# Allen NLP

Tutorial on how to use AllenNLP binary

In [4]:
from typing import Dict, List, Union
import logging
import json
from overrides import overrides
from allennlp.common.file_utils import cached_path
from allennlp.data.dataset_readers.dataset_reader import DatasetReader
from allennlp.data.fields import LabelField, TextField, Field, ListField
from allennlp.data.instance import Instance
from allennlp.data.token_indexers import TokenIndexer, SingleIdTokenIndexer
from allennlp.data.tokenizers import Tokenizer, SpacyTokenizer
from allennlp.data.tokenizers.sentence_splitter import SpacySentenceSplitter

In [5]:
logger = logging.getLogger(__name__)

# Fields

A `Field` contains one piece of data for one example that is passed through your model. `Fields` get converted to tensors in a model, either as an input or an output, after being converted to IDs, batched and padded.
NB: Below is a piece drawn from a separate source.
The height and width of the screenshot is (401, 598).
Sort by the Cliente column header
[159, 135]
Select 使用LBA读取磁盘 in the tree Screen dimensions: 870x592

There are many types of fields in AllenNLP on the type of data that they represent. Among them, the most important is `TextFields`, which represents a piece of tokenized text.

Others commonly used fields include:

* `LabelField`
* `MultiLabelField`
* `SequenceLabelField`
* `SpanField`
* `ListField`
* `ArrayField`

In [6]:
from collections import Counter, defaultdict
from typing import Dict

from allennlp.data.fields import TextField, LabelField, SequenceLabelField
from allennlp.data.token_indexers import TokenIndexer, SingleIdTokenIndexer
from allennlp.data.tokenizers import Token
from allennlp.data.vocabulary import Vocabulary

In [9]:
tokens = [Token("the"), Token('best'), Token('movie'), Token('ever'), Token('!')]
token_indexers: Dict[str, TokenIndexer]  = {'tokens': SingleIdTokenIndexer()}
text_field = TextField(tokens, token_indexers = token_indexers)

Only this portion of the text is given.